OPINION:
This has been a momentous month for Venezuela. After years of suffering the usurpation of dictator Nicolas Maduro, the Venezuelan public rallied behind interim President Juan Guaido to demand the restoration of Venezuelan democracy.
On Wednesday, the people marked the national holiday that commemorates the departure of an earlier dictator, Marcos Perez Jimenez, by taking to the streets in the tens of thousands to demand the departure of the despised autocrat. Moreover, a phalanx of governments — including Canada, the United States, Guatemala, Honduras, Costa Rica, Panama, Colombia, Ecuador, Peru, Paraguay, Brazil, Argentina and Chile — not to mention Britain, Denmark, Portugal and Kosovo, have now recognized Mr. Guaido as Venezuela’s legitimate head of state.
Luis Amalgro, head of the Organization of American States, has also recognized Mr. Guaido as the president of Venezuela, while Spain and France have withdrawn support for Mr. Maduro.

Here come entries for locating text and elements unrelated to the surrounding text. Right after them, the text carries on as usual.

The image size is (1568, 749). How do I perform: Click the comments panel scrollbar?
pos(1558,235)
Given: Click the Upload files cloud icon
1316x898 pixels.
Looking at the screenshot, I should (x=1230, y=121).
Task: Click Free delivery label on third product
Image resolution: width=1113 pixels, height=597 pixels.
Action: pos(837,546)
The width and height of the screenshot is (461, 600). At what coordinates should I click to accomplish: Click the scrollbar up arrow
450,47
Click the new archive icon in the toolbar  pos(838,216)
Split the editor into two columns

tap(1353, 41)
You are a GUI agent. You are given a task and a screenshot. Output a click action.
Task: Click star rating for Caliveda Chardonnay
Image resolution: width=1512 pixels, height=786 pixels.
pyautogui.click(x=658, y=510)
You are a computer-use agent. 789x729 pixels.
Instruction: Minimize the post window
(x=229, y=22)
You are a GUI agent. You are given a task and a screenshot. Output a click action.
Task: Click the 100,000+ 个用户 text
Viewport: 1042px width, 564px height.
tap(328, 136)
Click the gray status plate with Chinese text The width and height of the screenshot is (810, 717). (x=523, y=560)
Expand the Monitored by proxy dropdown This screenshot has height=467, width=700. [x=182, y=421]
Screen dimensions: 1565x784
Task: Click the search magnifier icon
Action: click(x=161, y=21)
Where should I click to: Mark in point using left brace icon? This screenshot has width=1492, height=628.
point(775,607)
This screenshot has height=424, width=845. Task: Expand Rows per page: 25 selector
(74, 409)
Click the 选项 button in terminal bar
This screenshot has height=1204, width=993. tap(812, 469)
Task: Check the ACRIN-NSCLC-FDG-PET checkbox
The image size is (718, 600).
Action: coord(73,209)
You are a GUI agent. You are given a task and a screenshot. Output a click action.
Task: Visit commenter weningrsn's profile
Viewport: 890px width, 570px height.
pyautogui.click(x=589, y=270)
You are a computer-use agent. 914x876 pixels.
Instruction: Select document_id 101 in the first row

This would seem to mark an end to the tyrant Nicolas Maduro, who reduced his country from its one-time position as a prosperous founding member of the OPEC petroleum cartel to a state of abject poverty and ubiquitous malnutrition. When the public took to the streets in outrage he sent out snipers to shoot the protesters, when elections went against him he imprisoned opposition leaders and generated his own rigged pseudo-electoral process. Mr. Maduro is revealed as illegitimate, ineffective and unrecognized by most of the region’s political powers.
The matter is not so simple. While Mr. Maduro was putting his country into a death spiral of poverty and repression, he was also building up an antidemocratic power base.
He purged the armed forces of anyone suspected of having the courage and integrity to oppose him, while he successfully cultivated support from toxic leaders, such as Cuban despot Miguel Diaz-Canel, Russian strong man Vladimir Putin, Turkish autocrat Recep Tayyip Erdogan, Iranian theocrat Mahmoud Ahmadinejad and Chinese overlord Xi Jinping, all of whom have come out in support of his continued rule, as have apologists such as Mexican President Andres Manuel Lopez-Obrador and Uruguayan head of state Tabare Vasquez, Nicaraguan caudillo Daniel Ortega and Bolivian ruler Evo Morales.
Mr. Maduro’s lackeys in the military have spoken out against Mr. Guaido and in support of their master, who is gambling that he can bludgeon his way through the current crisis.
The events of this month were triggered by the end of Mr. Maduro’s first term, which was itself the product of a tainted election. Mr. Maduro responded by usurping a second term. The one remaining pole of opposition to Mr. Maduro within Venezuela, the National Assembly was elected in 2015 in a rebuke to Mr. Maduro, who responded by appointing an alternative legislature to rubber stamp his actions.
Early this month, the Assembly elevated the young and energetic Juan Guaido from among its ranks as its leader. In response to Mr. Maduro’s usurpation, Mr. Guaido invoked emergency provisions of the constitution to declare himself interim leader, and to call for a new round of elections.
In a puzzling move, Mr. Maduro’s lackey’s briefly detained and tortured Mr. Guaido before releasing him. It appears Mr. Maduro calculated that imprisoning Mr. Guaido would make it impossible for his apologists in democratic countries such as Mexico to continue to protect him from concerted international action. Wednesday’s demonstrations were met with violence from the government, and we now see a confrontation between the soft power of public protest, moral suasion, and international opinion and the truncheons and bullets of a police state.
While the police state would seem to have the edge, this is only true if it continues to persuade the armed forces that having backed Mr. Maduro will not make them pariahs in the future, that Venezuela will continue to be able to find countries to trade with, for no country in the Americas is economically self-sufficient absent trade with its neighbors, and that Venezuela’s neighbors will not intervene directly to restore order.
The widespread recognition of Mr. Guaido as interim president is an extremely positive sign, as is the continued courage of the Venezuelan people, who after years of firings, beatings, imprisonment and shootings of government opponents, were still ready to throng the streets in public expressions of support for an end to the dictatorship.
Faced with previous challenges to his grasp on power, Mr. Maduro has called for “dialogue” while he continued to round up his opponents and impose his rule. With the help of Mr. Lopez-Obrador and others he is attempting to repeat this tired trope yet again. But continued tyranny in Venezuela has meant continued bloodshed.
The time for talk is over, the moment for Mr. Maduro’s apologists to withdraw their support for his oppression of our brothers and sisters in Venezuela is at hand. The hour has come for free and fair elections in Venezuela, with security guaranteed by the forces of the international community.
John Londregan is professor of politics and international affairs at Princeton University.